Communiqué de presse de l’AFEVA

décembre 3, 2016 11:13 Publié par

Turin, le 29 novembre 2016

Après la décision rendue par le juge de Turin à l’issue des audiences préliminaires sur le procès « Eternit Bis », l’association des familles de victimes de l’amiante de Casale Monferrato et de Cavagnolo, en accord avec la CGIL, la CISL et l’UIL fait la déclaration suivante :

« Deux années d’attente pour un tel résultat ! Dire que la montagne accouche d’une souris, serait encore en-dessous de la réalité.

Des audiences succédant aux audiences,  des discussions,  une interruption d’un an dans l’attente de la décision de la Cour constitutionnelle (interruption dont on aurait pu faire l’économie) , puis d’autres discussions et six heures de réunion de la chambre du conseil… pour arriver en arriver là :  le juge qui semblait finalement ne vouloir prendre aucune décision… a démembré le procès Eternit-bis en dispersant les dossiers entre diverses juridictions d’Italile.

Il y a de nombreuses raisons pour lesquelles cette décision judiciaire nous laisse un profond sentiment d’insatisfaction  :

D’abord parce que le chef d’accusation de faute délibérée a été requalifié en faute par non intentionnelle assortie de circonstances aggravantes.

Tous les actes de l’instruction, tous les témoignages recueillis au cours du premier procès avaient montré qu’il s’agissait d’une faute délibérée. Il est clair désormais clair pour tout le monde (sauf malheureusement pour ce juge) que Stephan Schmidheiny, bien qu’il ait eu pleinement conscience (grâce aux centres de recherche d’Eternit) que le travail de l’amiante allait causer des morts, a continué comme si de rien n’était.

La mort de centaines, de milliers de personnes a été considérée par le propriétaire d’Eternit comme un « coût nécessaire », au nom du profit. C’est ce qu’on appelle,  dans toute la culture et la tradition juridique, un homicide volontaire.

Le second motif d’insatisfaction (qui n’est pas moins important) ce sont les conséquences de cette requalification sur le point de départ du délai de prescription :

Des dossiers qui étaient dans l’attente d’une décision de justice (certains n’ayant d’ailleurs pas été partie prenante des premiers procès)  ont été mis hors jeu, comme par un coup d’éponge sur une ardoise.

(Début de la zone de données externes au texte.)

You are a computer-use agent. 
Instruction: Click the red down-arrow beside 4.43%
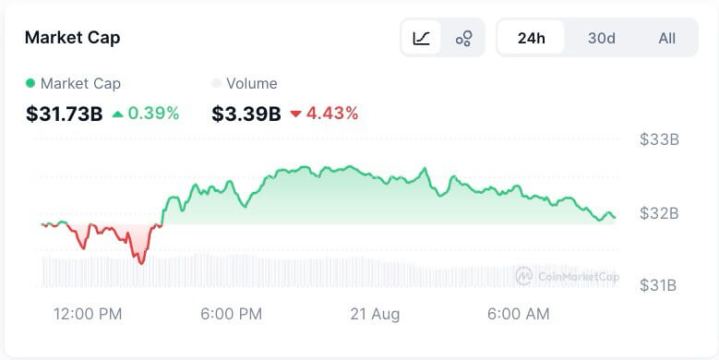point(296,114)
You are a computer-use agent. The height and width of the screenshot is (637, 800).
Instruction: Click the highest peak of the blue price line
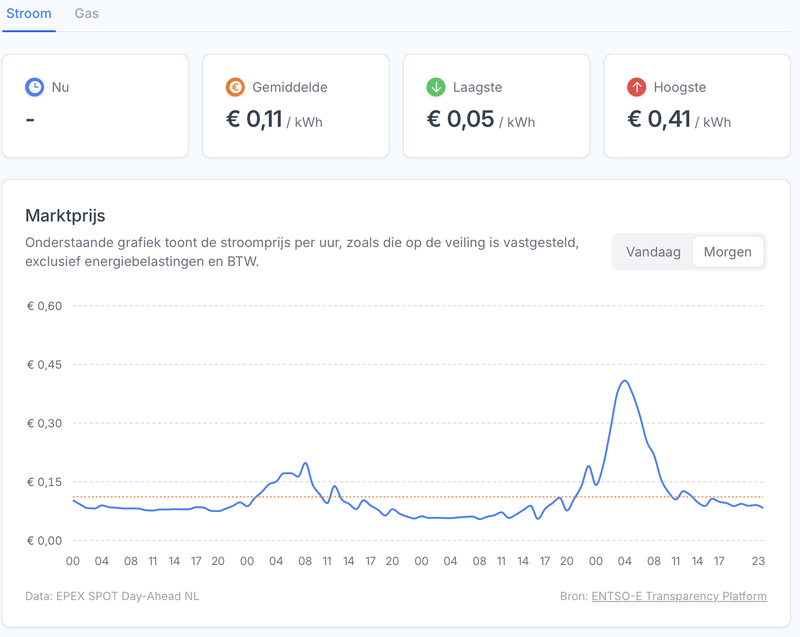tap(625, 381)
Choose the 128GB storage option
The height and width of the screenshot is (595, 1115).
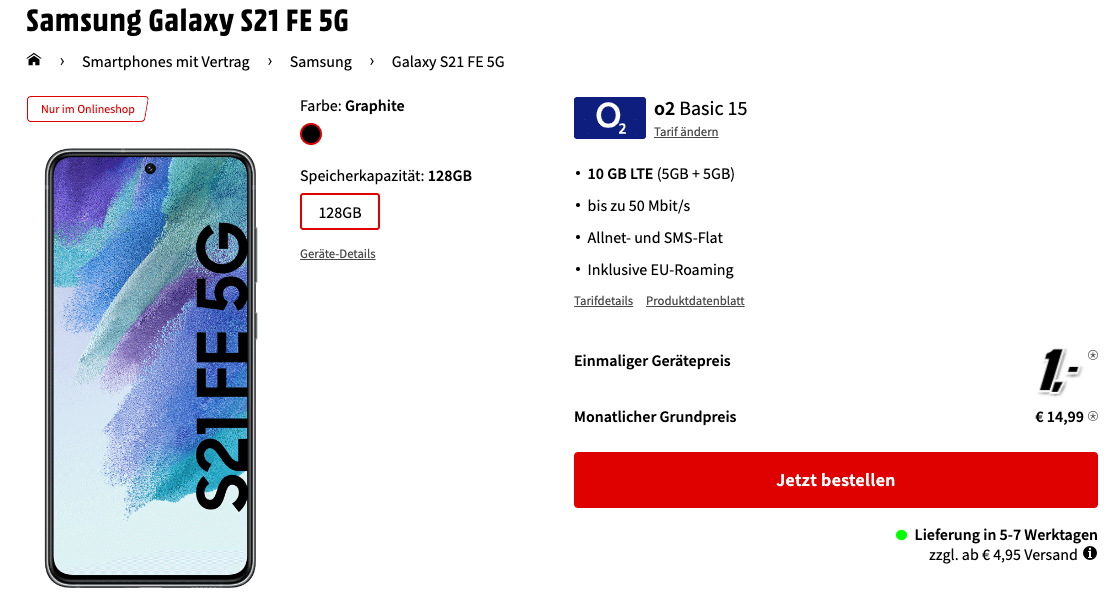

Pour la énième fois nous nous voyons contraints de subir les conséquences d’un délai de prescription totalement absurde qui protège l’auteur d’un crime – y compris après qu’il ait été mis formellement en accusation – sans prendre le moins du monde en considération le point de vue de sa victime.

Face à tant de motifs de déception, il faut également relever le petit aspect positif, qui – théoriquement – pourrait sortir d’une telle décision.

On peut espérer, faute de mieux, que la répartition des dossiers entre plusieurs juridictions ait pour effet d’accélérer et de simplifier la démonstration de la vérité, empêchant que l’accusé Schmidheiny ne puisse tirer un avantage paradoxal du fait d’avoir causé « trop » de morts.

Le récent procès d’Ivrea a démontré que, lorsque le nombre des plaignants est moins important, les tribunaux italiens sont en mesure d’assumer des décisions satisfaisantes pour les victimes dans des délais relativement rapides. Les divers procès « Eternit-bis » qui se dérouleront dans les prochains mois seront un nouveau test pour la justice italienne.

En conclusion, si au lendemain de l’arrêt désastreux rendu par la Cour de cassation en 2014, l’AFEVA, au coude à coude avec les organisations syndicales, avait dû redoubler ses efforts.  Maintenant, à voir le nombre de parquets impliqués, elle devra au minimum les quadrupler.

Nous nous emploierons à le faire, avec la conscience que ces procès ne pourront rendre justice aux nouveaux cas de mésothéliome qui, pourtant, année après année, continueront à endeuiller la ville de Casale et ses environs.

L’objectif et le profond engagement que nous assumons est de ne laisser personne sur le bord du chemin. La route est encore longue ; elle a pris – malheureusement – des chemins de traverses : notre espoir (et notre engagement) est que ces procédures, aujourd’hui séparées soient demain réunies, par une commune issue favorable ».